* **WORK INSTRUCTION**
Once the line with "This screenshot has width=667, height=501." is found, write it out along with every line after it, exactly, up to the last line of the entries below. Exclude pictures.

Dataset records
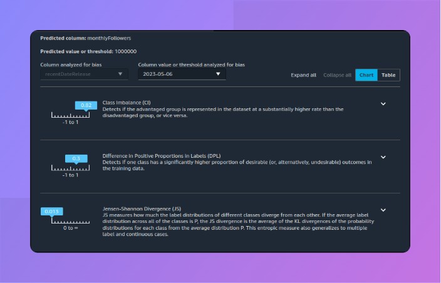Select the Difference in Positive Proportions title

click(x=161, y=155)
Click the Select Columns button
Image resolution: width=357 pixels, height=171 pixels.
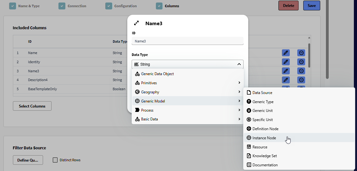32,106
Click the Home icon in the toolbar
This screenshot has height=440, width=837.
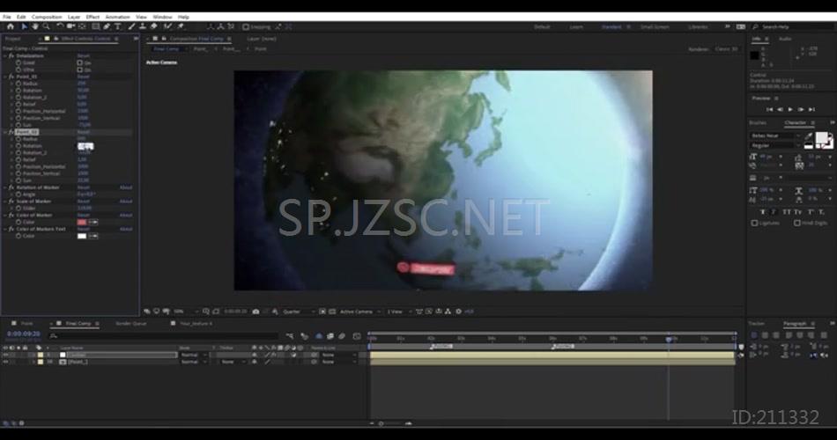10,26
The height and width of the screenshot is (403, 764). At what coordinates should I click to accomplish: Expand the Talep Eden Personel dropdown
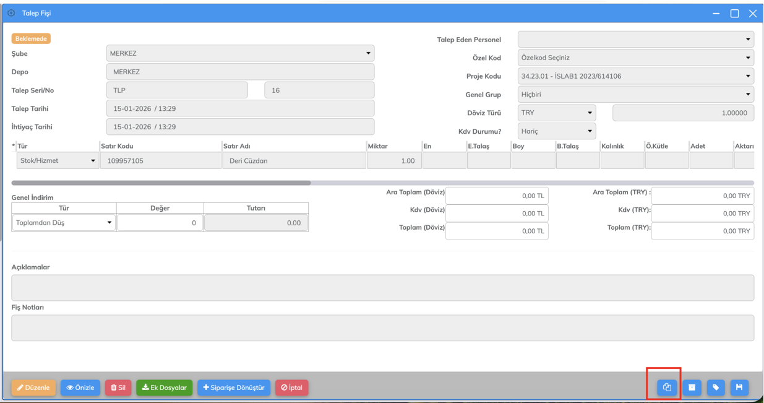(x=635, y=40)
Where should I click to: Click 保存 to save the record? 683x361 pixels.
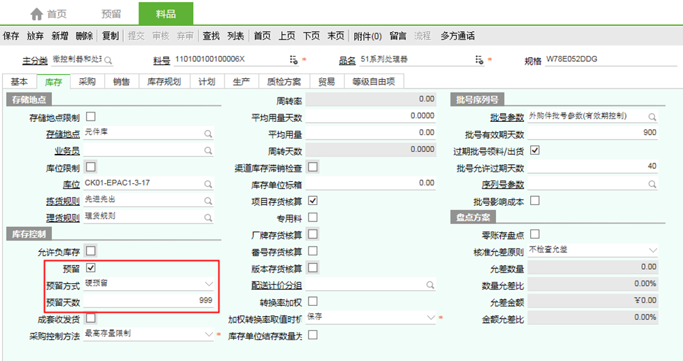11,35
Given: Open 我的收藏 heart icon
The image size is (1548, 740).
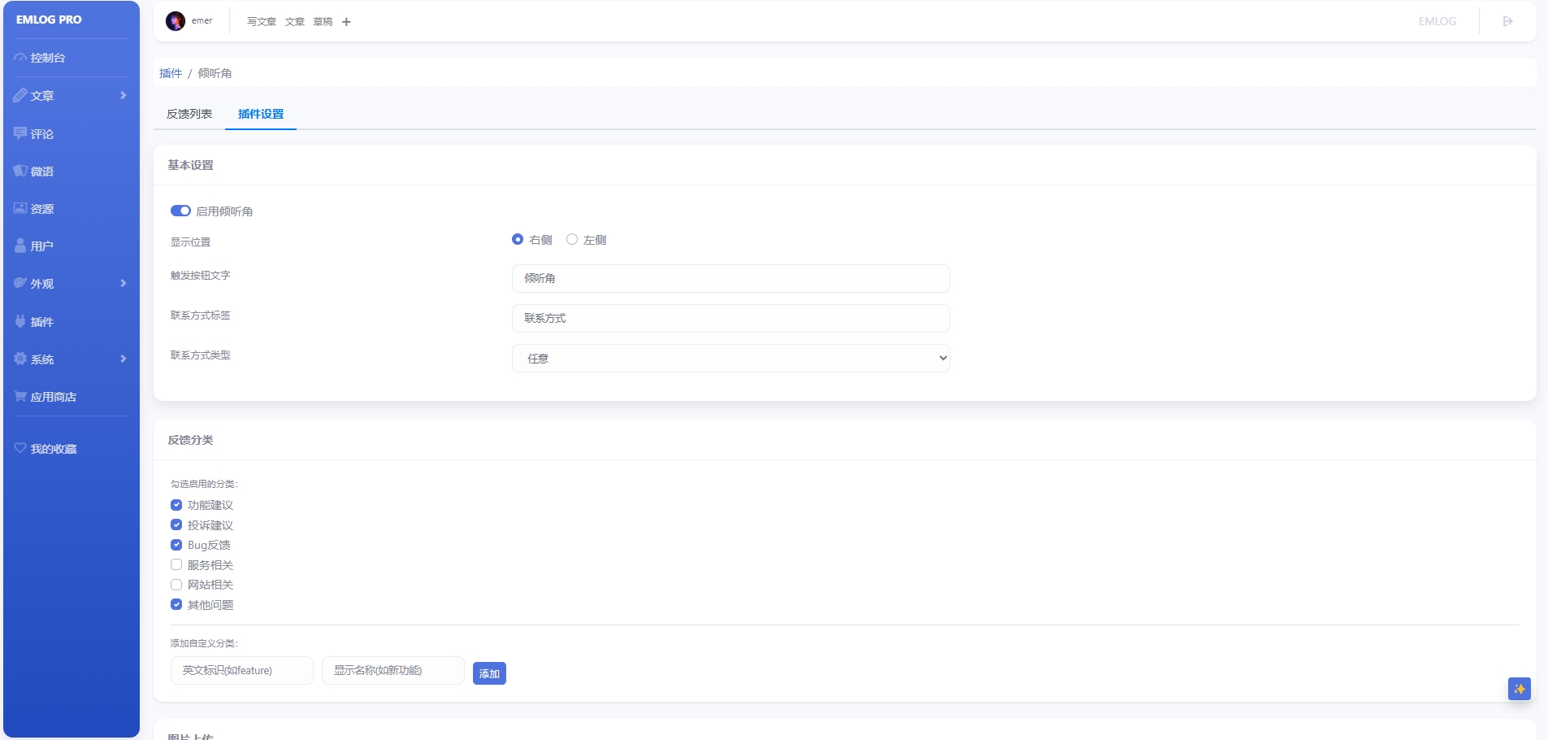Looking at the screenshot, I should click(x=20, y=448).
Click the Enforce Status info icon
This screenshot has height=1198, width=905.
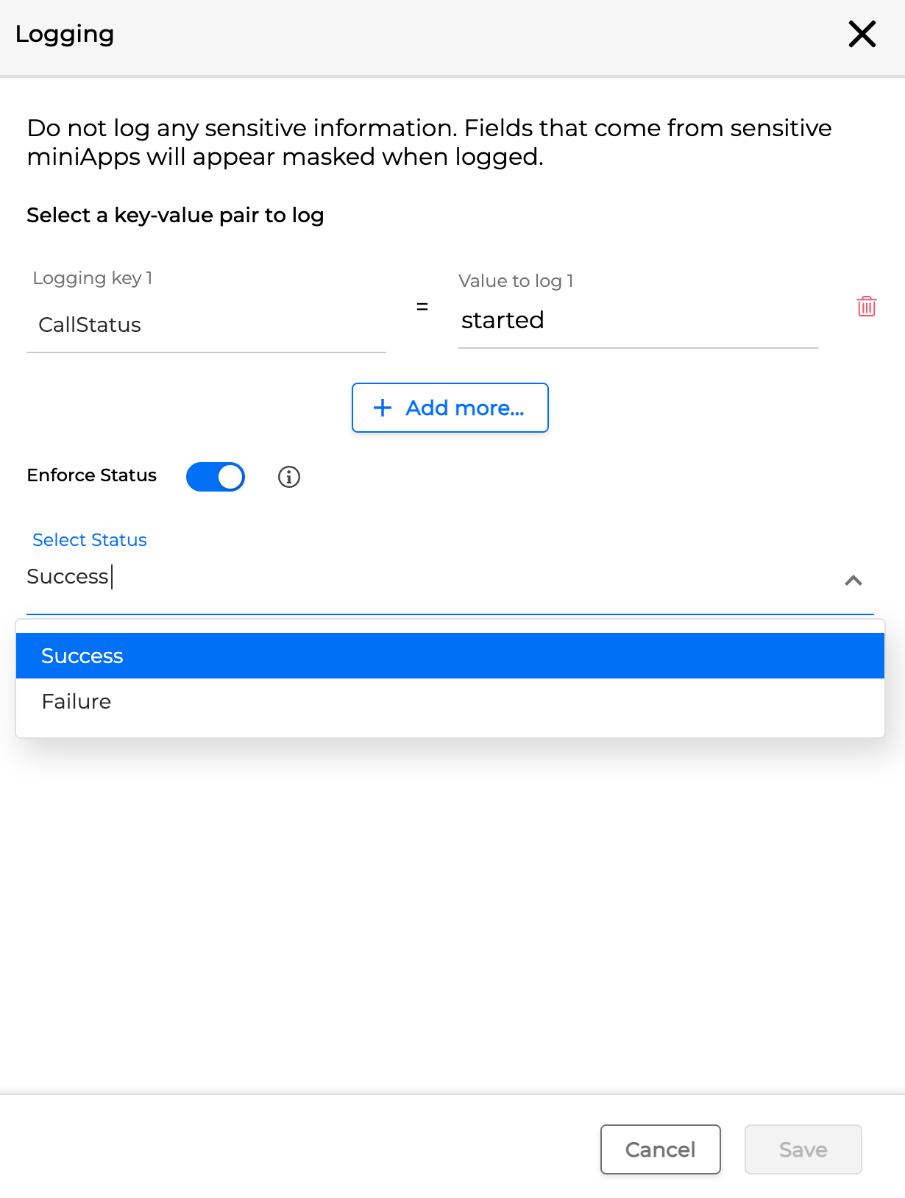(289, 477)
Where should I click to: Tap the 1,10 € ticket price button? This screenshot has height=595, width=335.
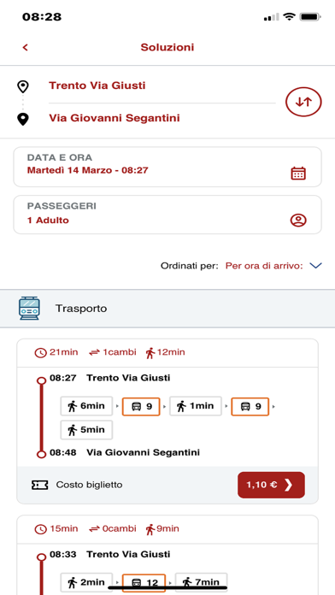click(x=271, y=485)
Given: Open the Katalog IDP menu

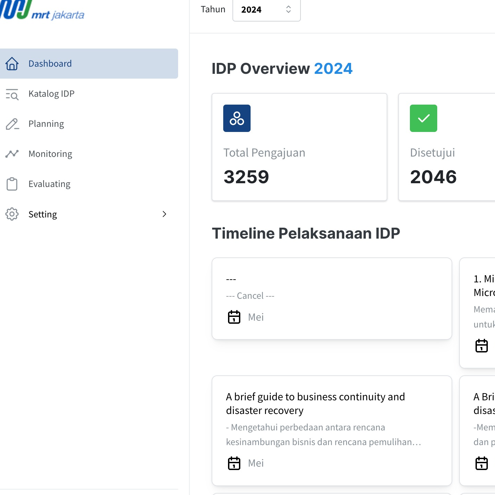Looking at the screenshot, I should click(x=52, y=94).
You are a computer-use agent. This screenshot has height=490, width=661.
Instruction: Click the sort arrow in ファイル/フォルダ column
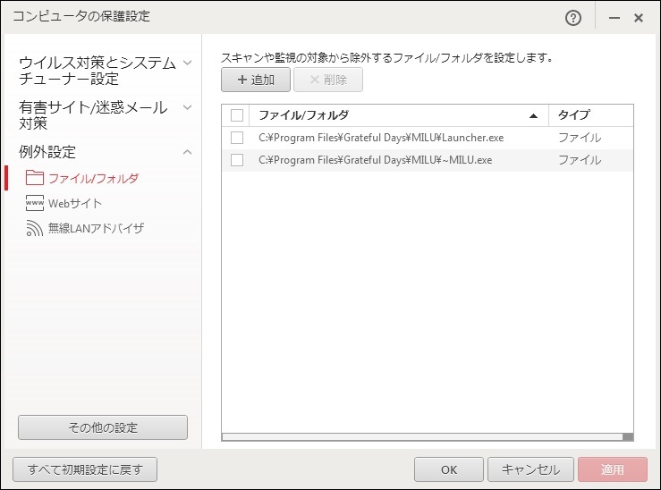(x=534, y=115)
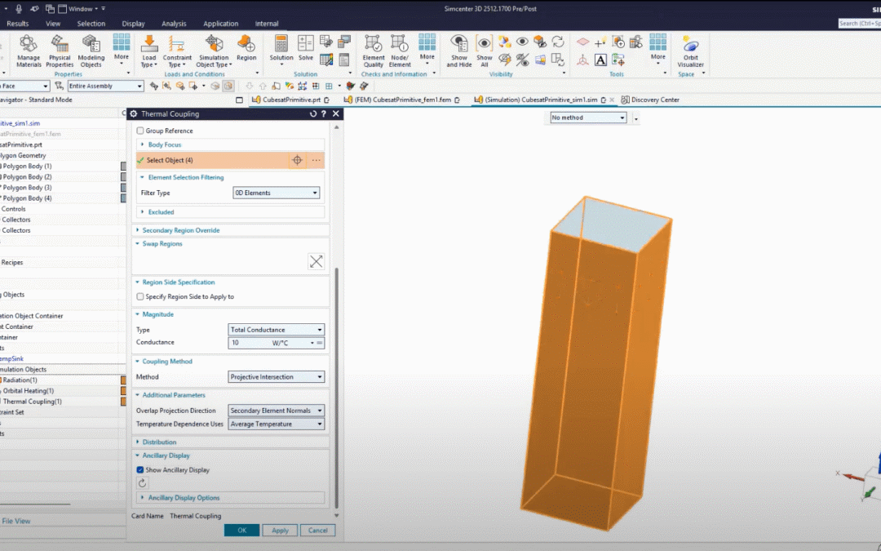Click the Conductance value input field
This screenshot has height=551, width=881.
[249, 343]
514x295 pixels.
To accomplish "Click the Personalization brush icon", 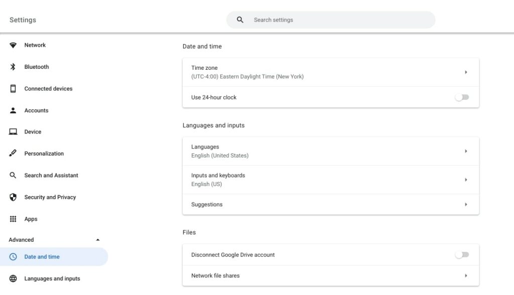I will 13,154.
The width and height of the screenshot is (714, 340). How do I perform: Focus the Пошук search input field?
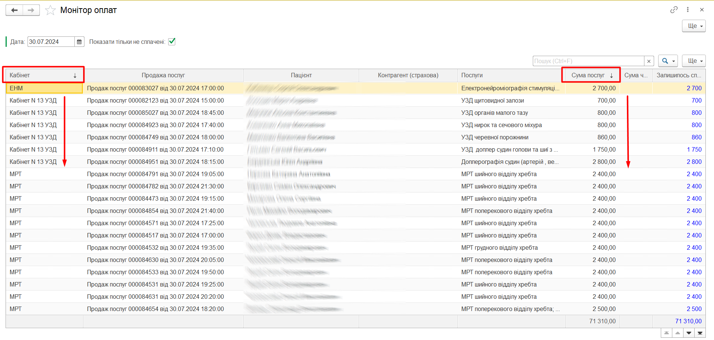pyautogui.click(x=588, y=61)
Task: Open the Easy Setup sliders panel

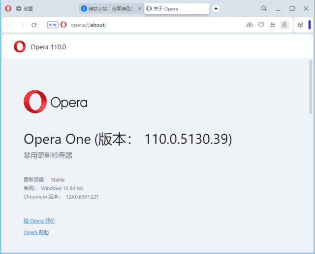Action: (273, 25)
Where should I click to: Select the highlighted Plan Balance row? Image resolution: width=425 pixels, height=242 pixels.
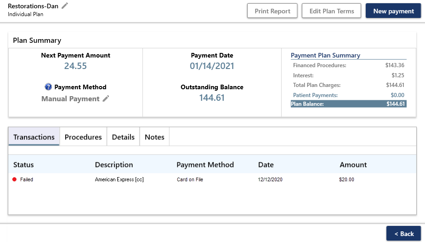point(348,104)
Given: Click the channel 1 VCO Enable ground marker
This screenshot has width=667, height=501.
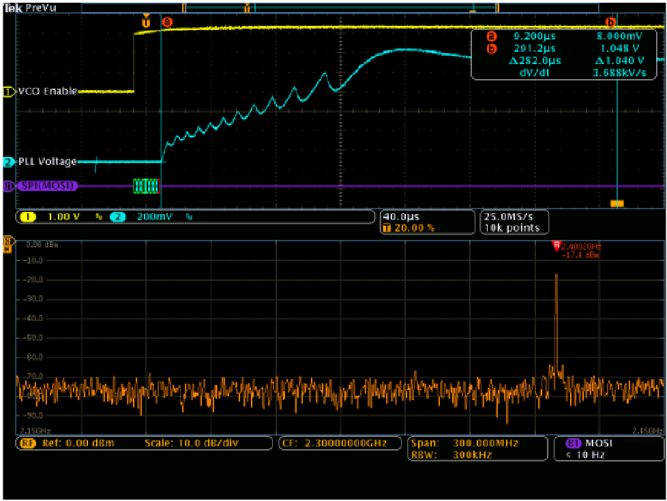Looking at the screenshot, I should 9,91.
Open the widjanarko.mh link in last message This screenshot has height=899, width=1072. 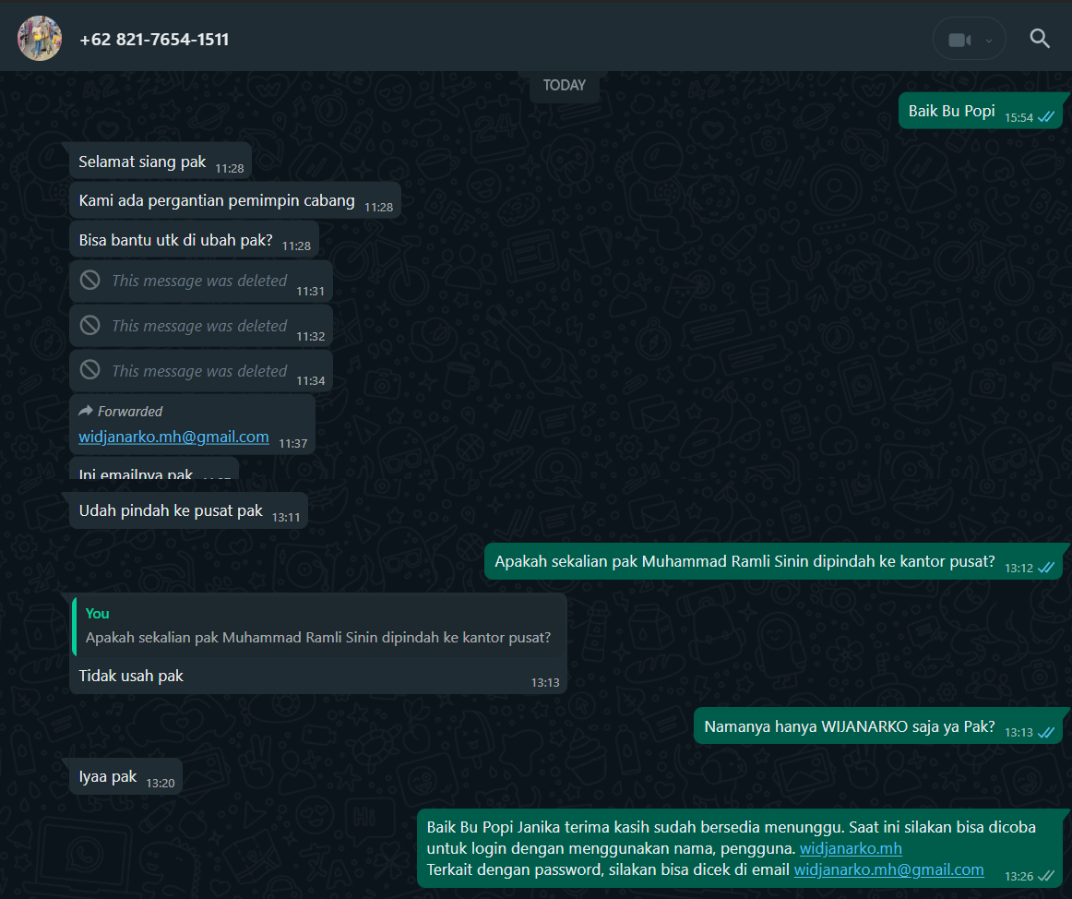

* **ANSWER BELOW**
This screenshot has width=667, height=501.
Looking at the screenshot, I should 9,91.
Open the widjanarko.mh link in last message This screenshot has height=899, width=1072. 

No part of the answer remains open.